Jennie Pasquarella, a staff attorney for the American Civil Liberties Union of Southern California, said that “Los Angeles is a priority jurisdiction for ICE, and I think it will be a model that is used by other counties, for better or worse.” Just this week, the North Carolina Senate voted to ban “sanctuary cities” in the state. And other communities throughout the country are following suit. In Fresno and Kern counties in California, sheriff’s officials are now letting ICE work out of the jails to take people into custody directly.

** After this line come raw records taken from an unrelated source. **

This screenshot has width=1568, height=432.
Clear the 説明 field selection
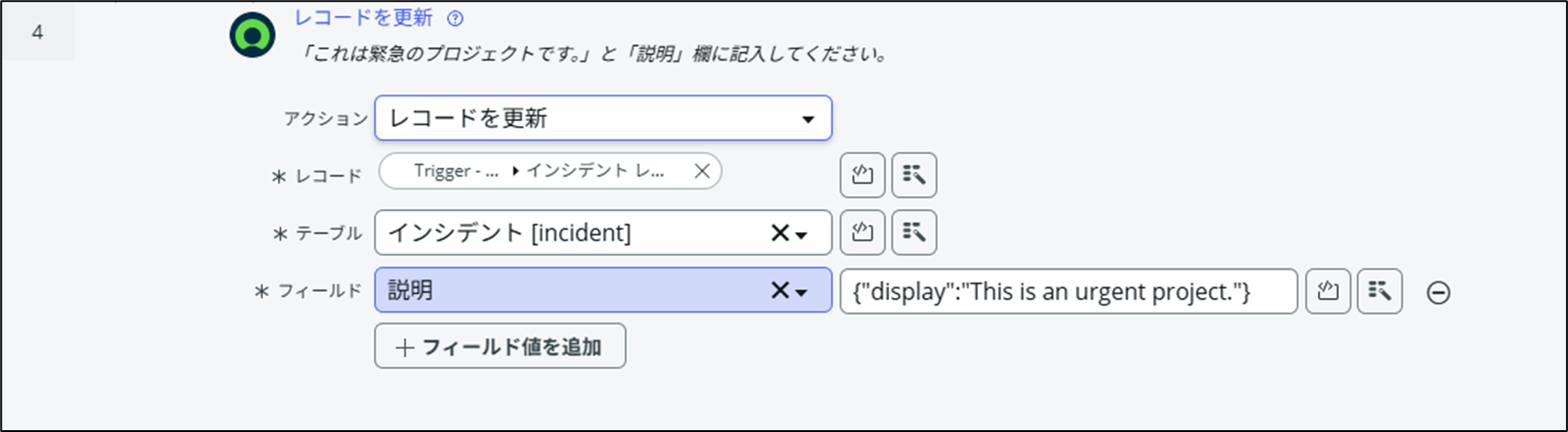779,291
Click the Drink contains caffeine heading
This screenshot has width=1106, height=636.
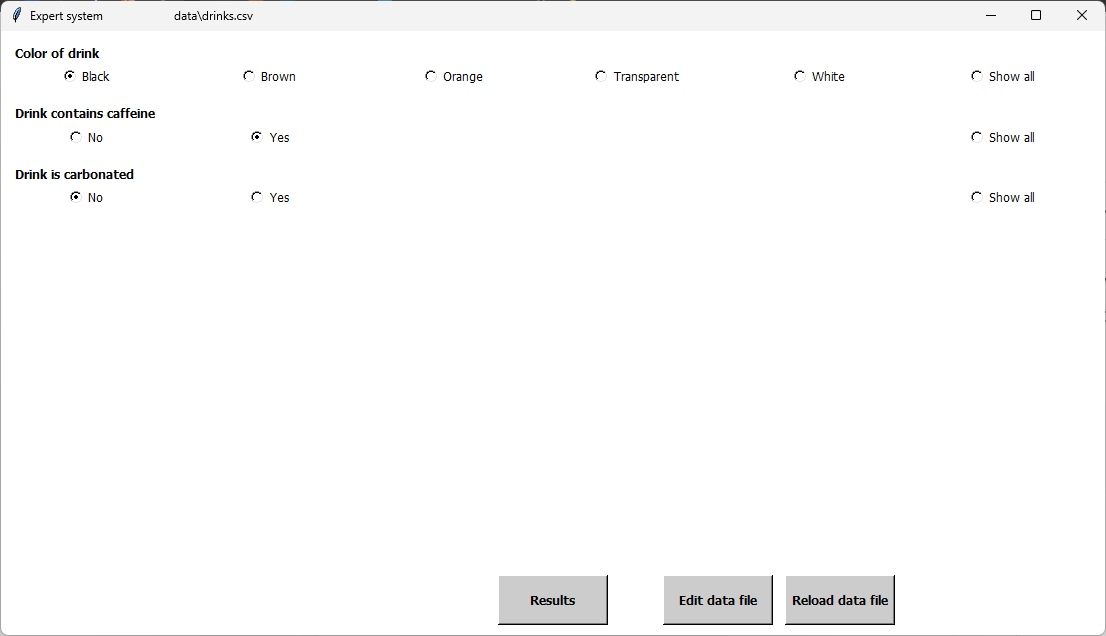pos(85,113)

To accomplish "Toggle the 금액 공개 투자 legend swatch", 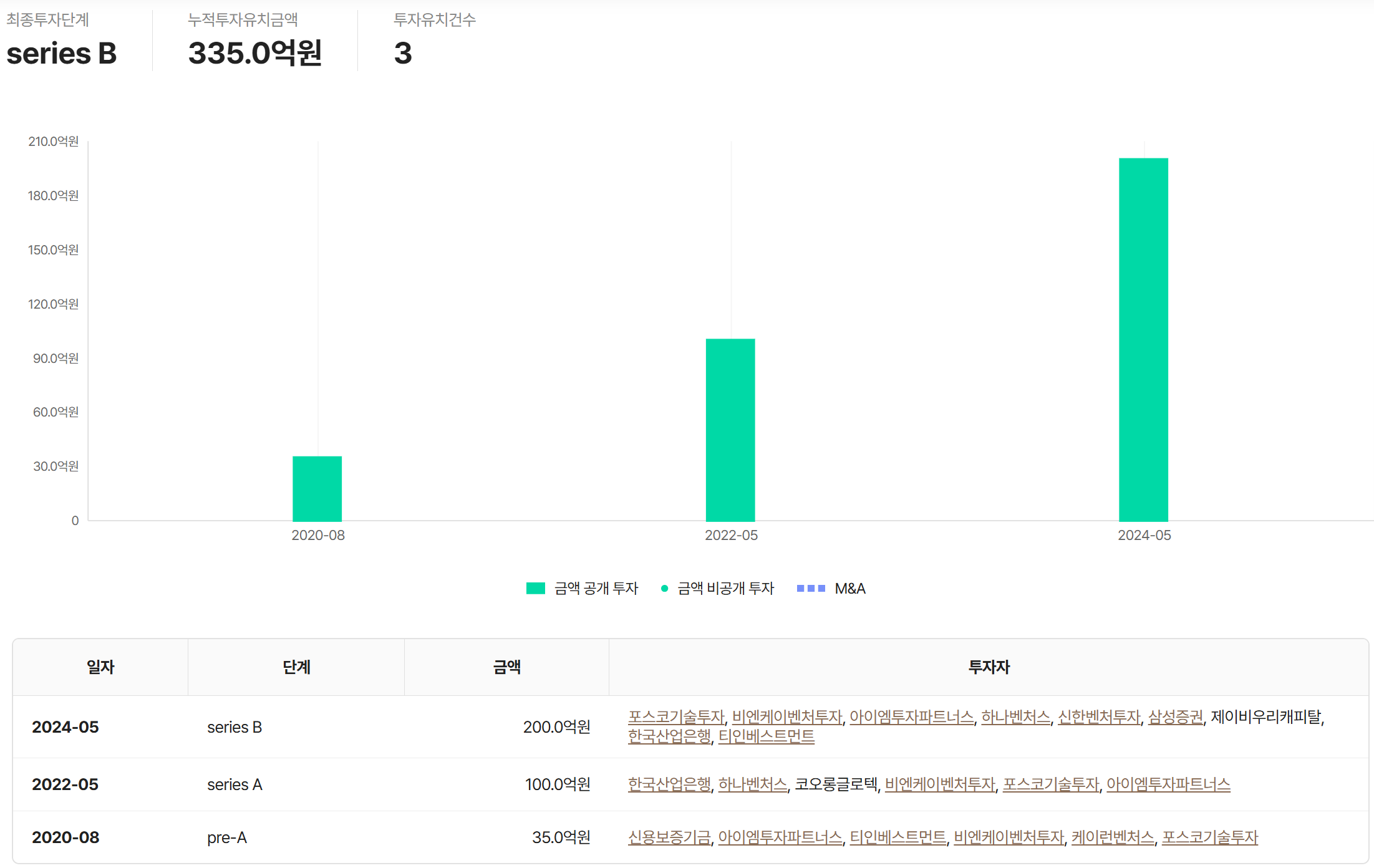I will [535, 588].
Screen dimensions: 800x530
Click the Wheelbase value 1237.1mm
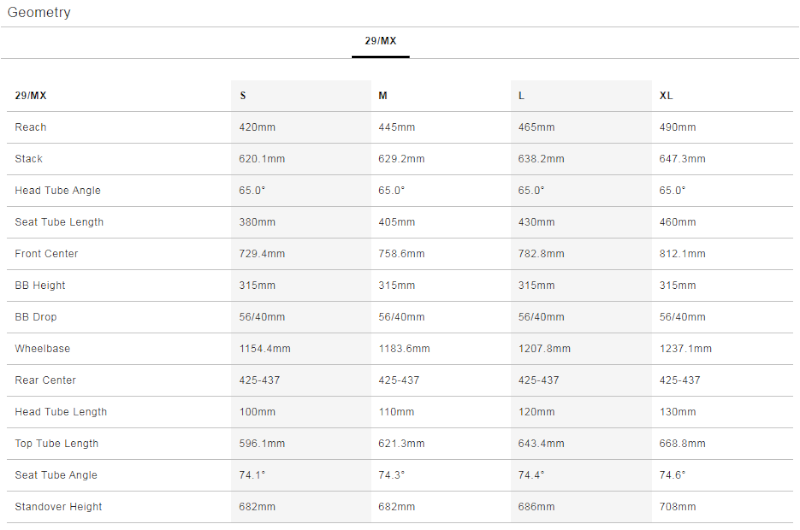pyautogui.click(x=685, y=348)
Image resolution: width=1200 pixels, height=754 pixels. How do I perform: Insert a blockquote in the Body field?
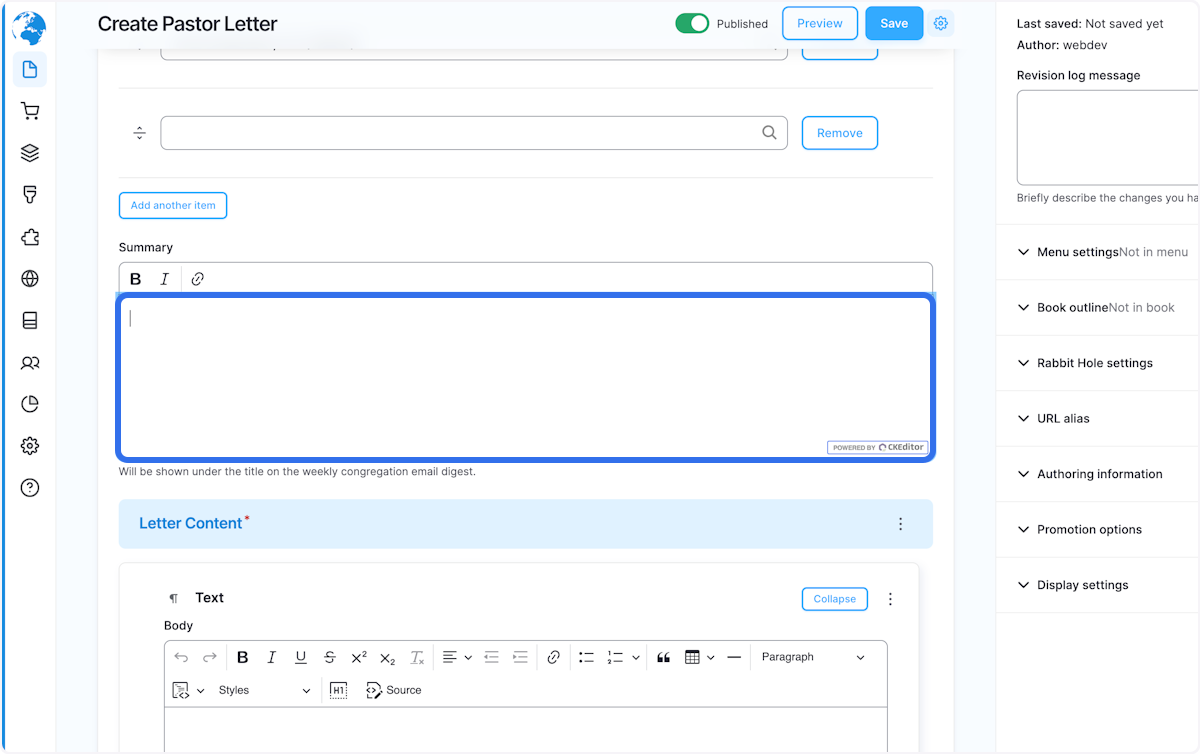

San Diego and San Bernardino counties said “they are notifying ICE when immigrants sought by the agency are being released so deportation officers can arrive in time to pick them up.” The Dallas County sheriff’s department in Texas said they will allow ICE to detain immigrants who are “more serious offenders.”
But not all cities and counties are going along with the deportation steamroller. San Francisco and Cook County, Illinois are saying to ICE: No Way! We are not we going to participate in PEP and allow you in our jails.
People should not stand for this ramp-up of immigrant deportations. We’ve got to put a stop to ICE being in the jails of this country and deporting our brothers and sisters. We have to breathe, live, and fight for what is stated in one of the “5 Stops”: STOP The Demonization, Criminalization, and Deportations of Immigrants, and the Militarization of the Border!